§ **What the task asks**
Your answer should be the exact lines of the data below from the one containing "зими (695, 217)" through the one containing "[Compartilhe!] (81, 350)"; please include nothing else.

§ **Stored items**
<<<<
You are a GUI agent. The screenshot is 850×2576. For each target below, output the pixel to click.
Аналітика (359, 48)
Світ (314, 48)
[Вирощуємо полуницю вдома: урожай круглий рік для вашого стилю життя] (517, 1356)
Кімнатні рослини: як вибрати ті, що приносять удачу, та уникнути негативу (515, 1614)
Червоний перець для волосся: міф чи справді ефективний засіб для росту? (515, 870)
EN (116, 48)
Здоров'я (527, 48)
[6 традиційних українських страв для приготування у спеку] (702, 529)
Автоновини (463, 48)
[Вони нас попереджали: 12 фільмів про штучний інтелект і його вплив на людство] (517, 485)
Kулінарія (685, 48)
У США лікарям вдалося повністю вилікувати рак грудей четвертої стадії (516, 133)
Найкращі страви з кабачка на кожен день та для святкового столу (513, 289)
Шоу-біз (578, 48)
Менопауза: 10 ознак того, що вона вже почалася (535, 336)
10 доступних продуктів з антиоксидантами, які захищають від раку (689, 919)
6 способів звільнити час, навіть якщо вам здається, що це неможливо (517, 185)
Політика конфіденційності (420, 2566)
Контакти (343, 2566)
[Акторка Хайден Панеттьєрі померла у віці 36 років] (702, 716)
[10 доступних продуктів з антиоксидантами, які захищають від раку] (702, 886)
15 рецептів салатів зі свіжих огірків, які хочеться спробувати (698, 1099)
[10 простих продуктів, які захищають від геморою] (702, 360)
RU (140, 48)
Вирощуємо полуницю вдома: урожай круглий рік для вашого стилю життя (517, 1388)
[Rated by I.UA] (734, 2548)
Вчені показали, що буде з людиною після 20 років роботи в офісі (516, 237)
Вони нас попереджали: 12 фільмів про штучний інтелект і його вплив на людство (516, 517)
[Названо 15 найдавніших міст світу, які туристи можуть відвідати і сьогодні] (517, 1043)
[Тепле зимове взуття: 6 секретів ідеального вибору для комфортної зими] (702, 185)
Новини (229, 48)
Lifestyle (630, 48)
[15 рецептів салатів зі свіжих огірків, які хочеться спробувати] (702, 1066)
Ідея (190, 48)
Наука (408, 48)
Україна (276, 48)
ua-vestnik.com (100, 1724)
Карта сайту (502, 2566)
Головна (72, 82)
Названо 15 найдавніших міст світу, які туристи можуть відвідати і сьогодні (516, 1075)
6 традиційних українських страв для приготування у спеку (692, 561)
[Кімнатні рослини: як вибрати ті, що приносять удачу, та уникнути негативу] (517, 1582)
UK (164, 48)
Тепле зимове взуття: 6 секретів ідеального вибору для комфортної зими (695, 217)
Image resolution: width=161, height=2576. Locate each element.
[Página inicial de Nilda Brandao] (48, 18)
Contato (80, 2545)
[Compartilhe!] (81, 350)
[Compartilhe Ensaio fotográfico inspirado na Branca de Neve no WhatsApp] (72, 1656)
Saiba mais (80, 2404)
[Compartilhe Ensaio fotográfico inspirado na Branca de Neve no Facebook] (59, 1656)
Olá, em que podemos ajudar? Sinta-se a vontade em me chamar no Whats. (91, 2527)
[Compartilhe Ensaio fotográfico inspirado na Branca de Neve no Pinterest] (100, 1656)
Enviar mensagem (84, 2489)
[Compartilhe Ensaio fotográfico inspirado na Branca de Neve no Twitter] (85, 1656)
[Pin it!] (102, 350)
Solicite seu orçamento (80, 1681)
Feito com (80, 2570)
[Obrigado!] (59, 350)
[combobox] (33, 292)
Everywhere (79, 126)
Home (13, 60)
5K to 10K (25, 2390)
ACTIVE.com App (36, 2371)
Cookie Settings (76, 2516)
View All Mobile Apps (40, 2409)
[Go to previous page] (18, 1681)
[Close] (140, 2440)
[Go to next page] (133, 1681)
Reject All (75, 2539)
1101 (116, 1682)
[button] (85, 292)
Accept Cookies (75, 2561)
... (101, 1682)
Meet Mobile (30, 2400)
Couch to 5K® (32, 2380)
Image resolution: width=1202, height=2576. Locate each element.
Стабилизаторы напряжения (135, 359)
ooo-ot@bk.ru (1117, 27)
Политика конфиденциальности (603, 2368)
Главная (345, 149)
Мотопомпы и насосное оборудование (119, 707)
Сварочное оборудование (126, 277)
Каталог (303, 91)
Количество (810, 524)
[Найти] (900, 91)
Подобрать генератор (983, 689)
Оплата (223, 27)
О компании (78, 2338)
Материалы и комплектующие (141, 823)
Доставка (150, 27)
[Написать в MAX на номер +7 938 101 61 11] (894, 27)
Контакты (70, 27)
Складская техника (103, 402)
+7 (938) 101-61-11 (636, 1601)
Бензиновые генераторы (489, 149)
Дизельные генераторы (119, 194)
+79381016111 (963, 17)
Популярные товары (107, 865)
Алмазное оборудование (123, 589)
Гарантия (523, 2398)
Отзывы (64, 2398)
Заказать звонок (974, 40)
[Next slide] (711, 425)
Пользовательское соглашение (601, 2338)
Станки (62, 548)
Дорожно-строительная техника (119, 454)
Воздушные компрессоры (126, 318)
>>>>
§ **Result for this exercise**
Тепле зимове взуття: 6 секретів ідеального вибору для комфортної зими (695, 217)
Image resolution: width=161, height=2576. Locate each element.
[Página inicial de Nilda Brandao] (48, 18)
Contato (80, 2545)
[Compartilhe!] (81, 350)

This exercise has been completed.